Author information
1Department of Gastroenterology, Eastern Health, Box Hill, Victoria, Australia.
2Eastern Health Clinical School, Monash University, Melbourne, Victoria, Australia.
3Institute for Physical Activity and Nutrition, School of Exercise and Nutrition Sciences, Deakin University, Geelong, Victoria, Australia.
4Department of Gastroenterology, Alfred Health, Melbourne, Victoria, Australia.
5Central Clinical School, Monash University, Melbourne, Victoria, Australia.
6Department of Gastroenterology, Monash Health, Clayton, Victoria, Australia.
7Department of Gastroenterology, St Vincent's Hospital, Fitzroy, Victoria, Australia.
8University of Melbourne, Parkville, Victoria, Australia.
9Department of Gastroenterology, Austin Health, Heidelberg, Victoria, Australia.

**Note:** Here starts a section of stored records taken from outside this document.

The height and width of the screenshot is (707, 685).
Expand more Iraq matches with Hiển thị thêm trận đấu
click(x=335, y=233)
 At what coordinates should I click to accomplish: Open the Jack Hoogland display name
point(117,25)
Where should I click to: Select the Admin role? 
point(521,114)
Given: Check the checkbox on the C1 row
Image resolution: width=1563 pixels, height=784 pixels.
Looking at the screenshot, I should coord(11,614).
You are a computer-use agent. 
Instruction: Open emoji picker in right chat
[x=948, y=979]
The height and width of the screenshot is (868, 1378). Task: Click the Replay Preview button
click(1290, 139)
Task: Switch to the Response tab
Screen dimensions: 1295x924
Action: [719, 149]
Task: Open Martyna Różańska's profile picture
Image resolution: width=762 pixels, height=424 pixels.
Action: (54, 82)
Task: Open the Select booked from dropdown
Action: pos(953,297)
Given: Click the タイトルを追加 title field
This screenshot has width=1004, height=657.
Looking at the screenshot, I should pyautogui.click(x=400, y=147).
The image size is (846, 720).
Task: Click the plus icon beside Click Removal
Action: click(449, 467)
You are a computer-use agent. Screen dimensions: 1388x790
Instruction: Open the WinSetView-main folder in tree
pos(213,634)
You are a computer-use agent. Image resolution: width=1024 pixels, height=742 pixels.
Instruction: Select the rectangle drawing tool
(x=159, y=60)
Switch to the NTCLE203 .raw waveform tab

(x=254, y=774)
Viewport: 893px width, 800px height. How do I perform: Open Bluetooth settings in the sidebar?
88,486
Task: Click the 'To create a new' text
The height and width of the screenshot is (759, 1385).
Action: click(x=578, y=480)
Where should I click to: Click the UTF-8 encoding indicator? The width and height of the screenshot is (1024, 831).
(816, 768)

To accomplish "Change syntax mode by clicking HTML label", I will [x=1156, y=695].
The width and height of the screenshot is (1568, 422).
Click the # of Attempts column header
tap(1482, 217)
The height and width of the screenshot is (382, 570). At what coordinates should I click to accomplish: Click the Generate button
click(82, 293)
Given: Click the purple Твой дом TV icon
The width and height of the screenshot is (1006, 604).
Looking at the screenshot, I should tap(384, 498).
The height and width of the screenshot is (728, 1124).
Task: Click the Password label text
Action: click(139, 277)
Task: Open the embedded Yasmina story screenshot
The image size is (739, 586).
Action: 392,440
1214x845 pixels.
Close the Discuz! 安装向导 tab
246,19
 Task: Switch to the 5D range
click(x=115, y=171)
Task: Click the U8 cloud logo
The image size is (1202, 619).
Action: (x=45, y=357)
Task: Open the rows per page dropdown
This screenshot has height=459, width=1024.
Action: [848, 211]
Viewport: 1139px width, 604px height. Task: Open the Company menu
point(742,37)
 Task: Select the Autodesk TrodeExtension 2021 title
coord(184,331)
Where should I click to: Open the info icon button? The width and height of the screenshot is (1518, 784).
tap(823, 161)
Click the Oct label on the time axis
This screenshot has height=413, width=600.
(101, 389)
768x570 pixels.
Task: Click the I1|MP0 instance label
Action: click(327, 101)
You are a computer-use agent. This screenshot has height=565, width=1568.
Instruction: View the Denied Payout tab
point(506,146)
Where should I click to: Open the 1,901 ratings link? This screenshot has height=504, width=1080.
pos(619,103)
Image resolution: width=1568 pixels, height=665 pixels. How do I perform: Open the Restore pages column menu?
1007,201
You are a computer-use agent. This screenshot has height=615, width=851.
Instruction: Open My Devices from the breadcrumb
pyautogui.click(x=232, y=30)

10Department of Gastroenterology and Hepatology, Melbourne Health, Parkville, Victoria, Australia.
Abstract
Background and aim: The rising incidence of hepatocellular carcinoma (HCC) in Australia is related to increasing rates of metabolic-associated fatty liver disease (MAFLD). This study aimed to prospectively characterize the metabolic profile, lifestyle, biometric features, and response to treatment of HCC patients in an Australian population.
Method: Multicenter prospective cohort analysis of newly diagnosed HCC patients at six multidisciplinary team meetings over a 2-year period.
Results: Three hundred and thirteen (313) newly diagnosed HCC patients with MAFLD (n = 77), MAFLD plus other liver disease (n = 57) (the "mixed" group), and non-MAFLD (n = 179) were included in the study. Alcohol-associated liver disease (ALD) (43%) and MAFLD (43%) were the most common underlying liver diseases. MAFLD-HCC patients were older (73 years vs 67 years vs 63 years), more likely to be female (40% vs 14% vs 20%), less likely to have cirrhosis (69% vs 88% vs 85%), showed higher ECOG, and were less likely to be identified by screening (29% vs 53% vs 45%). Metabolic syndrome was more prevalent in the MAFLD and mixed groups. The severity of underlying liver disease and HCC characteristics were the same across groups. While the MAFLD population self-reported more sedentary lifestyles, reported dietary patterns were no different across the groups. Dyslipidemia was associated with tumor size, and those taking statins had a lower recurrence rate.
Conclusion: Equal to ALD, MAFLD is now the most common underlying liver disease seen in HCC patients in Australia. Future HCC prevention screening and treatment strategies need to take this important group of patients into consideration.